Adding error reporting with Sentry

As I am testing the new architecture before a 4.0-alpha2 release, I often find myself in situations where some errors are thrown in the backend or frontend, which I then fix. When this new version gets tested more extensively by other people, more of those errors will inevitably happen and I would like to streamline the process of reporting those.

As proposed in #4332, I think it would be really useful to have an automated error-reporting mechanism.

It would work like this:

  • In the frontend, we would set up a generic handler to catch any uncaught exception or any failing HTTP request to the backend.
  • When such an event happens, we would show a dialog notifying about the error and offering to report it
  • In a dedicated view (hidden by default), the user would be able to see all the information included in the report (exception details, stack traces, server logs, system information?). We could also consider letting them disable some of those.
  • If the user chooses to report the issue, the report would be submitted to Sentry (hosted on sentry.io, using a free plan for open source projects)

To avoid being locked in by a provider, we could consider making the Sentry instance URL configurable, for instance by storing it in a JSON file hosted on openrefine.org, which we could update later on if we want to migrate to a different provider. (For instance, Sentry can be self-hosted.)

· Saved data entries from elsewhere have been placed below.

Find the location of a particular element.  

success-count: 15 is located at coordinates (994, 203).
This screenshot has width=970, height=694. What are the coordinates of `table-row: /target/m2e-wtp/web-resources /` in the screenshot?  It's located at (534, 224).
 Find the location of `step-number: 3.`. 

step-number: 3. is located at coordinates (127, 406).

I am not sure which criterion we would use to decide who has access to the Sentry instance. Error reports can include sensitive information (even though we can try to set up some anonymizing heuristics - they never work perfectly). But in my experience, reviewing the reports that come in is quite some work so I would be keen to spread the load on trusted contributors who would be interested in this work.

On top of this, we could consider making it possible to generate a report even if no exception was thrown anywhere, for instance to share it when submitting a support request on the forum or a GitHub issue. This would be particularly useful on MacOS, where accessing the logs manually is quite difficult. Making this possible would address an important part of #5557 (I don’t think we can/want to automate the submission of the generated report to the forum).

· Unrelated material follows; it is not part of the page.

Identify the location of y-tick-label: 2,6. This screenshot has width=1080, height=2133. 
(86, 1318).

In 4.0, have done some preliminary work to improve the error reporting in the backend. For instance, making sure the commands have meaningful HTTP status codes, which makes it a lot easier to detect when a problem happened in the frontend.

What do you think?

I think we should rather implement a open metrics protocol of some kind. Sentry might be open source but they play the lock-in card.

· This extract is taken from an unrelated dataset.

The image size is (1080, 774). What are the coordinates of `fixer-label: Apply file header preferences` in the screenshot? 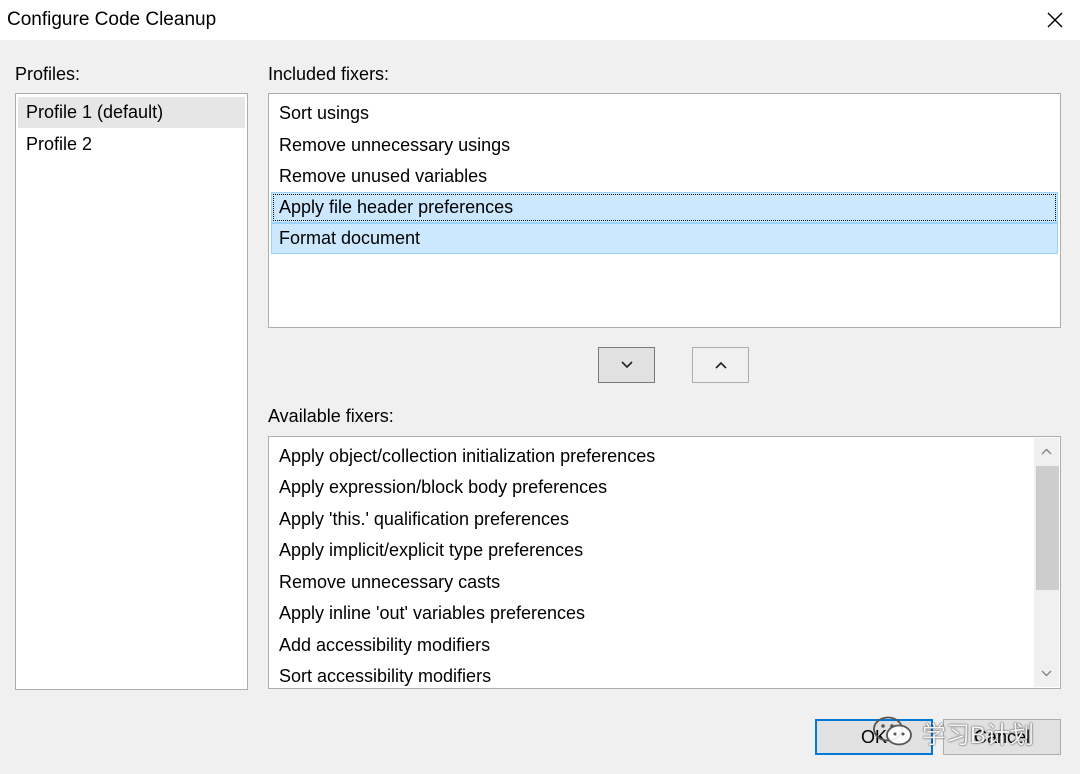 It's located at (396, 207).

Ok… do you have more info to share about this lock-in? Are there any alternatives you would recommend? Is this open metrics protocol a custom submission system we would implement ourselves?
So far we don’t have any server for the project where we can run things, so going for existing hosted solutions is generally quite tempting.

Sentry defaults to it’s own protocol and while it’s open source it’s a massive pain to self-host given their focus on SaaS and enterprise. OpenTelementry and OpenMetrics are two open alternatives protocol-wise and at least OpenTelementry appears to be supported by most vendors.

I’m very supportive of the broader use case and would be rather interested in it for our own use, and by supporting something like OpenTelementry I would be able to point OpenRefine to our existing Prometheus instance and be good to go.